Donc, on ne sait pas ce qui arrivera en 2023. Mais voici quelques-unes des choses que nous savons:
- Pour lutter contre une hausse des coûts de la santé qui devient partout insoutenable, la seule option réaliste est une augmentation spectaculaire de l’efficacité des traitements ainsi qu’un changement radical d’une approche «traitement» à une approche axée sur le diagnostic précoce et la prévention.
Par chance, la santé est à l’aube d’une révolution: la diminution des coûts de séquençage des gènes, l’augmentation de la puissance de calcul et les progrès de l’intelligence artificielle convergent pour multiplier nos capacités à comprendre les maladies et à faire des progrès susceptibles d’entraîner une disruption des systèmes existants. - Le secteur des paiements qui a peu évolué durant des décennies est mûr pour une profonde mutation. Tout son environnement change. Grâce aux téléphones portables, il est dorénavant possible de gérer ses comptes et services bancaires en ligne ou de disposer d’applications qui permettent de détenir plusieurs devises. Les petits commerçants peuvent désormais accéder à une clientèle internationale grâce à des solutions logistiques centralisées et des fournisseurs de services de paiement internationaux.
- La flexibilité du travail est là pour durer, ce qui se traduira par une croissance dans des domaines évidents comme les outils de communication et l’infrastructure internet. Cette évolution impliquera également le passage aux réseaux en nuage et elle nécessitera des logiciels de sécurité plus locaux et plus robustes.
- Le changement climatique étant indéniable, il faut cesser d’ajouter du carbone à l’atmosphère. La plupart des technologies nécessaires pour y parvenir sont disponibles, mais pas encore à grande échelle.
Arriver à des émissions nettes zéro d’ici 2050 nécessite des changements au niveau du bouquet énergétique, du stockage et de la distribution de l’énergie, changements qui ont à peine démarré. Cette situation présente à la fois de nouveaux défis et de nouvelles opportunités comme le stockage évolutif dans les batteries, la fourniture de câbles de très grande qualité pour acheminer l’énergie depuis les éoliennes en mer jusqu’aux centres urbains ou encore les technologies de captage et de stockage du carbone.
Tout cela amène à une conclusion simple: si vous voulez savoir où investir avec succès pour les 12 prochains mois, nous n’avons aucune réponse à offrir.

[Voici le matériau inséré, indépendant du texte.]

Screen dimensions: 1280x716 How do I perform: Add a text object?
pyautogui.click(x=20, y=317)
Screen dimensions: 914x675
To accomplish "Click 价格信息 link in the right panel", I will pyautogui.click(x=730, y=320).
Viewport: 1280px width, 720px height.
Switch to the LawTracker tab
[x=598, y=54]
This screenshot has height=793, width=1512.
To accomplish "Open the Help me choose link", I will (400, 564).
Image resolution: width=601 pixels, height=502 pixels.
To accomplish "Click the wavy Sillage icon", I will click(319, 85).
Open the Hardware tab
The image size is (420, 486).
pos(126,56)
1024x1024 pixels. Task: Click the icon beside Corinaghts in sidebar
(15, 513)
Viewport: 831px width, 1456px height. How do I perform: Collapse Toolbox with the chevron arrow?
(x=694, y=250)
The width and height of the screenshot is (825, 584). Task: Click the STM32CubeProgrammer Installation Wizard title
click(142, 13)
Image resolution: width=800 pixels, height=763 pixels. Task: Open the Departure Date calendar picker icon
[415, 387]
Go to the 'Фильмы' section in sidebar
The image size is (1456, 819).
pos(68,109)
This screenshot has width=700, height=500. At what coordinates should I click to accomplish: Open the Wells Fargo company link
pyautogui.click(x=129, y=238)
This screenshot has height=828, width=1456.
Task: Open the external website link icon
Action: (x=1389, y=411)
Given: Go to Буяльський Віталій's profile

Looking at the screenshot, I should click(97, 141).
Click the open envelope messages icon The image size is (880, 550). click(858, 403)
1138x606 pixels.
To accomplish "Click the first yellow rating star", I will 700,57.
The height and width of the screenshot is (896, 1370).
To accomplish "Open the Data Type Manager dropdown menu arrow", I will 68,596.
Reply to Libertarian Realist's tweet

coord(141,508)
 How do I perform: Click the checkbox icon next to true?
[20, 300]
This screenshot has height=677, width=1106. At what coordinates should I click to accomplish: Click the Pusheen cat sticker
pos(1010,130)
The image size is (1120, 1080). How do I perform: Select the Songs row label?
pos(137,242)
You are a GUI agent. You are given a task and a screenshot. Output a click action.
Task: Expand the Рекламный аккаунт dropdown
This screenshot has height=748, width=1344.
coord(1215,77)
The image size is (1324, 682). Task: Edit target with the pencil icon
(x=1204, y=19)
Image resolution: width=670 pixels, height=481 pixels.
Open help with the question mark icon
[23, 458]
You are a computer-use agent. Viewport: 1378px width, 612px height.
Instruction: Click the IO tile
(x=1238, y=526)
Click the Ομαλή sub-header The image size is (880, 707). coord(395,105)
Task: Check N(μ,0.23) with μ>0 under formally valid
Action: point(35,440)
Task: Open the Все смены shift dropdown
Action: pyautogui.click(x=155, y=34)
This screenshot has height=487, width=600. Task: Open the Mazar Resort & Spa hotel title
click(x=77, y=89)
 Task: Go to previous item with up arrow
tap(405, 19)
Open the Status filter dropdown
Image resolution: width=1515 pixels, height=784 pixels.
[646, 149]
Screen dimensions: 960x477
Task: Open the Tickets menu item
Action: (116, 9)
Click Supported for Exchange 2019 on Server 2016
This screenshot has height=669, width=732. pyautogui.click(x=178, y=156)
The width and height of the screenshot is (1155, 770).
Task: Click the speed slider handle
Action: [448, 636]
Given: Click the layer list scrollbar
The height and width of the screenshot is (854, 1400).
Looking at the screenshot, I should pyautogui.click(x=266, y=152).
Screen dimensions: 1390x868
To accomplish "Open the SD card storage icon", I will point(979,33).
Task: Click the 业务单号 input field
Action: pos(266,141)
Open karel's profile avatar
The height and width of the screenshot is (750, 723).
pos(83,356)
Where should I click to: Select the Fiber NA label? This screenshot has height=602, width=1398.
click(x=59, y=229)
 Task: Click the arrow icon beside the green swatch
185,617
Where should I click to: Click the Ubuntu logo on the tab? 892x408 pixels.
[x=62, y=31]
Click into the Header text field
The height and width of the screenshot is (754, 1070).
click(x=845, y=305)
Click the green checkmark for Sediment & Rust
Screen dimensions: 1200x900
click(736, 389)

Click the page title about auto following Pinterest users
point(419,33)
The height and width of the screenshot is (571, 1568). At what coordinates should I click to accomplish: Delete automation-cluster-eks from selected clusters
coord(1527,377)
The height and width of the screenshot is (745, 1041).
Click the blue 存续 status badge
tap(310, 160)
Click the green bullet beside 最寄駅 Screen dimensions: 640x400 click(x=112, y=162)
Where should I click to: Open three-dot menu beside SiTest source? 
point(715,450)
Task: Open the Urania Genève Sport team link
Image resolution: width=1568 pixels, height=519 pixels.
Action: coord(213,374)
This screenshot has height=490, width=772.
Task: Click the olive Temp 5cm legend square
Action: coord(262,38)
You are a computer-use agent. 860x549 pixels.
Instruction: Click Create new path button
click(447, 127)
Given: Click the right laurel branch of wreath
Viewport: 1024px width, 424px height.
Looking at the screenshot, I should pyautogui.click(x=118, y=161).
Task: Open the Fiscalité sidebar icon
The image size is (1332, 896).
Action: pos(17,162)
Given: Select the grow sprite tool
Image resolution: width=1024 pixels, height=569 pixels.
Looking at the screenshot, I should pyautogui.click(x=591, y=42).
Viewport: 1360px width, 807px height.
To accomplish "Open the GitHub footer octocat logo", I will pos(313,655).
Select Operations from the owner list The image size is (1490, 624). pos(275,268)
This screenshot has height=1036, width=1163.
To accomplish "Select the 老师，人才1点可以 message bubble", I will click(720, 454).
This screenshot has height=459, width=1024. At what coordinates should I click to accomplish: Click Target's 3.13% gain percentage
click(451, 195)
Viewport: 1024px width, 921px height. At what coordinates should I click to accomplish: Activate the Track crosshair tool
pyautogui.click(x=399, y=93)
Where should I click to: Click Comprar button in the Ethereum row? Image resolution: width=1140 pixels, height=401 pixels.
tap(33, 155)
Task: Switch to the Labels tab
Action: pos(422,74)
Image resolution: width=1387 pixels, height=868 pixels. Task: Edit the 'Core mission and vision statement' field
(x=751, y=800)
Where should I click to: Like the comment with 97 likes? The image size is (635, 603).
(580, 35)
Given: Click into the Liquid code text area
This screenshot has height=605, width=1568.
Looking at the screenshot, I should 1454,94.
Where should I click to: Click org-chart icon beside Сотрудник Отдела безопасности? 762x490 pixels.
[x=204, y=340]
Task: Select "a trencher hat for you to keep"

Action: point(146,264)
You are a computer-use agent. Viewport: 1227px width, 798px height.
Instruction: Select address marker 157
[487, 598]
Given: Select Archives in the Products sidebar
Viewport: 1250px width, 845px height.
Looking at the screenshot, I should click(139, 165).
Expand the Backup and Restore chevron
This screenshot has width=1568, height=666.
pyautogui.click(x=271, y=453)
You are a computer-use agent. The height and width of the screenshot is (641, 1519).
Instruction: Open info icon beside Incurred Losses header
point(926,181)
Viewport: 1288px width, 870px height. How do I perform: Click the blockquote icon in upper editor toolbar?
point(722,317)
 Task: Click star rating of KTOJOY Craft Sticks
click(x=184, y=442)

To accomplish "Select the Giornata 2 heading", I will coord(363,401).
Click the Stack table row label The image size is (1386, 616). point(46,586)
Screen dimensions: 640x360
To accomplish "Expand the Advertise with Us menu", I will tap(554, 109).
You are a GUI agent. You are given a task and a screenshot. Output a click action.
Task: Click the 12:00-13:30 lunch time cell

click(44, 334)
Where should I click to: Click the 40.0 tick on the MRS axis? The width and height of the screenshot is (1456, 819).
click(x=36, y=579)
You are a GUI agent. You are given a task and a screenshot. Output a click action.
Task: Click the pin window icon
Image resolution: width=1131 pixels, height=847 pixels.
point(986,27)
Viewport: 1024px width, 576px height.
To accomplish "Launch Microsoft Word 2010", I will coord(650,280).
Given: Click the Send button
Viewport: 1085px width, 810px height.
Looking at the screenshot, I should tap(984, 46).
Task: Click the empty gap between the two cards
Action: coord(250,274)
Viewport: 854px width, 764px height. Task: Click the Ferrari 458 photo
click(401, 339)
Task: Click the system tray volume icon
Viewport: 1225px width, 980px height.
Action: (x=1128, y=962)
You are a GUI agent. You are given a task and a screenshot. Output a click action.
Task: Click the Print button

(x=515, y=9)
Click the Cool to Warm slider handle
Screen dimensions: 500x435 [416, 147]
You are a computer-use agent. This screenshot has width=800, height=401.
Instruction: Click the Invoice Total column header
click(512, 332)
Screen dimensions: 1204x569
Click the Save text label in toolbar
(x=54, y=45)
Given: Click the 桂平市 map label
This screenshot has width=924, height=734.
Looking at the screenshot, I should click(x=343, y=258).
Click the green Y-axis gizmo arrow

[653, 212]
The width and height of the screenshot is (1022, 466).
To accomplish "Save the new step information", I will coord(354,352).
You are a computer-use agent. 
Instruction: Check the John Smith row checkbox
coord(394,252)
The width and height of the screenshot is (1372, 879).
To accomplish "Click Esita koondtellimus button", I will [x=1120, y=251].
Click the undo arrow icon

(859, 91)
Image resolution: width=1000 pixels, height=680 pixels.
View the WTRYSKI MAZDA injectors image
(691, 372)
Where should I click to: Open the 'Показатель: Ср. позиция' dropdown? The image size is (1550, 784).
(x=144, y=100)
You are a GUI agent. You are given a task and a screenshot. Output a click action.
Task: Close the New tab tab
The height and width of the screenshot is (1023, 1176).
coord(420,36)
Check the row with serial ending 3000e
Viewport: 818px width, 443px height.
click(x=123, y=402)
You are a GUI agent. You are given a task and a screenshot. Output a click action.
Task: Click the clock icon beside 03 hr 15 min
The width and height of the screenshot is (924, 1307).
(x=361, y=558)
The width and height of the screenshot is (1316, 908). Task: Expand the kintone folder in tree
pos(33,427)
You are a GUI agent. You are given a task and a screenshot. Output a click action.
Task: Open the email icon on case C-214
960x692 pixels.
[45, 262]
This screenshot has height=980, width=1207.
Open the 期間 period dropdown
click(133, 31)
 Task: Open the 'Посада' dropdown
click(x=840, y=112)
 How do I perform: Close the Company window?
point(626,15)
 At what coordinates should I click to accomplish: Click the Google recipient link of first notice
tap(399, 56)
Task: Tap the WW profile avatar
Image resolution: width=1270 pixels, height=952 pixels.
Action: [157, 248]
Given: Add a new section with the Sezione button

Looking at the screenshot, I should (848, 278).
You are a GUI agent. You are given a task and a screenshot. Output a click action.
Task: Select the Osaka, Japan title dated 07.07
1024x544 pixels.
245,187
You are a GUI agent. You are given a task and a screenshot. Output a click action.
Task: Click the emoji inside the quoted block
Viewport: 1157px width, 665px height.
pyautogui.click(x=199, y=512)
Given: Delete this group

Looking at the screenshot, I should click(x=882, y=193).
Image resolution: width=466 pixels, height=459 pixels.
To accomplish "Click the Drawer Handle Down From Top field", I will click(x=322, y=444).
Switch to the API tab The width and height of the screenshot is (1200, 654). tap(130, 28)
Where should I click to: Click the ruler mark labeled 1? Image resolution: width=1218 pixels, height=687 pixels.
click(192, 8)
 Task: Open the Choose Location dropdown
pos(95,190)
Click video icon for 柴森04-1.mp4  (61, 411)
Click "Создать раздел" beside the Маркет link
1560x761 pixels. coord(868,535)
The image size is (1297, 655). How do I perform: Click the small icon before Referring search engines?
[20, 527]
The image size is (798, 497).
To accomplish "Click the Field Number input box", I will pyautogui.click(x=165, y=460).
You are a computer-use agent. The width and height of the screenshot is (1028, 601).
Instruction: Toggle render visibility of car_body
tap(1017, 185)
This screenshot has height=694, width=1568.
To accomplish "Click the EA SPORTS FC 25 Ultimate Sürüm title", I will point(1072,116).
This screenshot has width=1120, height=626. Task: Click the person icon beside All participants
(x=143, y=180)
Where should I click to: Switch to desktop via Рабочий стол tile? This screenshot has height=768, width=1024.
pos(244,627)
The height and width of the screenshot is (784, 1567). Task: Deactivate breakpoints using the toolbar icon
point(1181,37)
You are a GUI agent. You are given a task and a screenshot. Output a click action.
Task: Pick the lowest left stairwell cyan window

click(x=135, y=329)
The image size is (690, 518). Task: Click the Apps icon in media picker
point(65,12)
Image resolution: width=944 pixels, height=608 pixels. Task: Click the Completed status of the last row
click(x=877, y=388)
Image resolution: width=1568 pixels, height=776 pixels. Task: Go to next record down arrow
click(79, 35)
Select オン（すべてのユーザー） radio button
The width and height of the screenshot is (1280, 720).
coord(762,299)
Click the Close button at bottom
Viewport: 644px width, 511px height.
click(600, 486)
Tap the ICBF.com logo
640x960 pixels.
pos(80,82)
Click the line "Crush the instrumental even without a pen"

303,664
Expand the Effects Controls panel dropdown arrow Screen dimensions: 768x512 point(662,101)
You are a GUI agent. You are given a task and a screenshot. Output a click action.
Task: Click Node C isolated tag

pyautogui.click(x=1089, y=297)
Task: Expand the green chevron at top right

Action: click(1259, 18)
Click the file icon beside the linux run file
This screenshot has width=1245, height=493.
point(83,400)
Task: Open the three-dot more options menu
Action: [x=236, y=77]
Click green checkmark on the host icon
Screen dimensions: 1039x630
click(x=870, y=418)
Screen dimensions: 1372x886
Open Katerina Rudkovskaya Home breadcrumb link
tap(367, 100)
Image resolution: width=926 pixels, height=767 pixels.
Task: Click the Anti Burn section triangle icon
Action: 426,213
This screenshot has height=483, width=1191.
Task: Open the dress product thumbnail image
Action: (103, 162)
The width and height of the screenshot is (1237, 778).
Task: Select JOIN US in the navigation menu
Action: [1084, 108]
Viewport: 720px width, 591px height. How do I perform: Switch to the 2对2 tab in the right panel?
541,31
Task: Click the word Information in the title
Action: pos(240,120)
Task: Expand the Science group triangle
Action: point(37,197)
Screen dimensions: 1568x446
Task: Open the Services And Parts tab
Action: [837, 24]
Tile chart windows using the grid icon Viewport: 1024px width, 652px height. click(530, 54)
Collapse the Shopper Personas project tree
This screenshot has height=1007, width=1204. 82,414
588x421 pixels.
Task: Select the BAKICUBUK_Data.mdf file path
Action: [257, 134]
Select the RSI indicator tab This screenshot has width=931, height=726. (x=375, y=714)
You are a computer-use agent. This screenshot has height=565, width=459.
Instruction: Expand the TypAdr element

Savons-nous quand exactement les disruptions évoquées plus haut vont se produire? Non. Sommes-nous confiants que nous cherchons aux bons endroits? Oui. Les actions des sociétés concernées pourraient-elles doubler pendant que les investisseurs se focalisent sur le court terme? Probablement.
Le plus difficile est de regarder bien plus loin que le bout de son nez et le cycle de 12 mois pour se focaliser sur les progrès réels.
Donc voilà notre prédiction: nous n’avons pas la moindre idée de ce que feront nos portefeuilles actions en 2023, mais nous sommes convaincus que leur valeur en 2033 sera bien supérieure à ce qu’elle est aujourd’hui!